I worked through the tutorial, and afterwards I tried my own example. I generated some exponentially distributed data x using x = np.random.exponential(0.25, 500), and then I wanted to learn the lambda parameter that specifies the distribution (which is 1/0.25=4 in this case).
from pymc3 import Model, Exponential, find_MAP
# x is an array of pre-generated exponentially distributed data points
basic_model = Model()
with basic_model:
Y_obs = Exponential("Y_obs", lam=4, observed=x)
map_estimate = find_MAP(model=basic_model)
However, I get:
ValueError: zero-size array to reduction operation maximum which has no identity
I later managed to get results that seem right using this code:
from pymc3 import Model, Exponential, HalfNormal, find_MAP, sample, traceplot
basic_model = Model()
with basic_model:
lam = HalfNormal("lam", sd=1)
Y_obs = Exponential("Y_obs", lam=lam, observed=x)

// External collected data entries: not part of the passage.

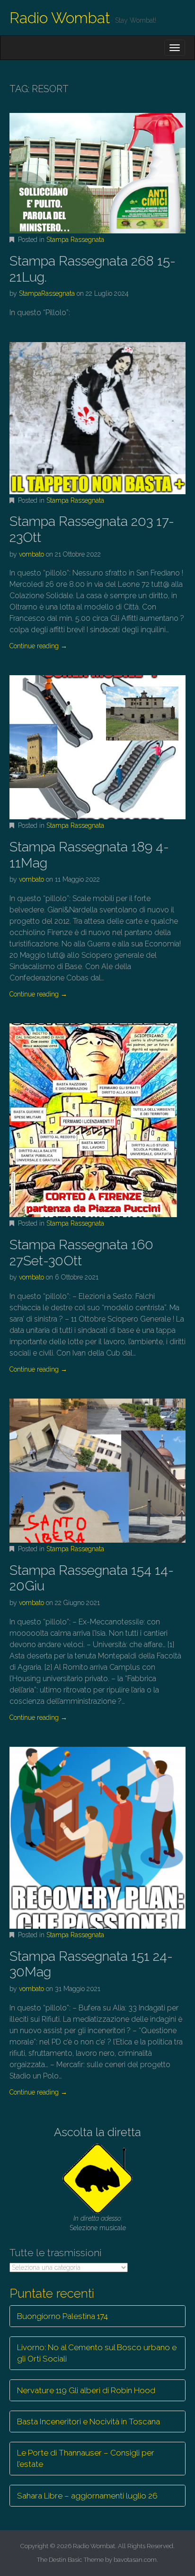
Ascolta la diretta (97, 2132)
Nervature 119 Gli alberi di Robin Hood (86, 2390)
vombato (31, 554)
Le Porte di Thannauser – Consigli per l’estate (85, 2458)
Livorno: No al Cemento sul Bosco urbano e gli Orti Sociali (97, 2353)
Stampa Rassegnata (75, 239)
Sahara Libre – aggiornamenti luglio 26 (87, 2495)
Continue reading (38, 646)
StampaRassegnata (47, 293)
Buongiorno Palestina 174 (62, 2316)
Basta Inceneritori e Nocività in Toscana (88, 2421)
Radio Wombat (59, 17)
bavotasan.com (135, 2559)
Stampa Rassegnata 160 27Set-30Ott (81, 1253)
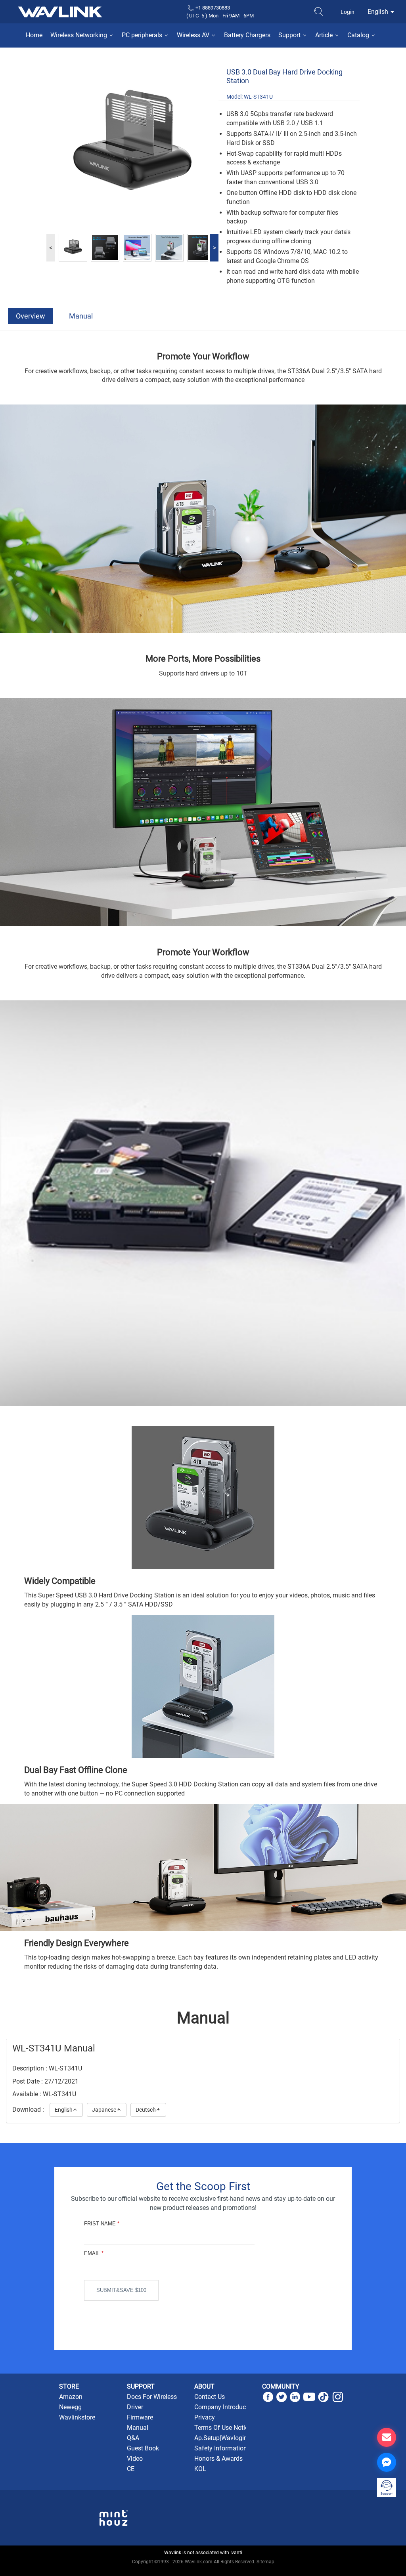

start = find_MAP(model=basic_model)
trace = sample(2000, start=start)
traceplot(trace)
Is that right? What I don't understand is why I need another distribution as the lambda parameter (is HalfNormal even feasible?) to model the exponential distribution, i.e. why it is insufficient to just specify one distribution, namely the exponential distribution I am interested in.
I am not sure whether my lack of understanding lies in pymc or in the statistical problem in general.
Thank you for clarification!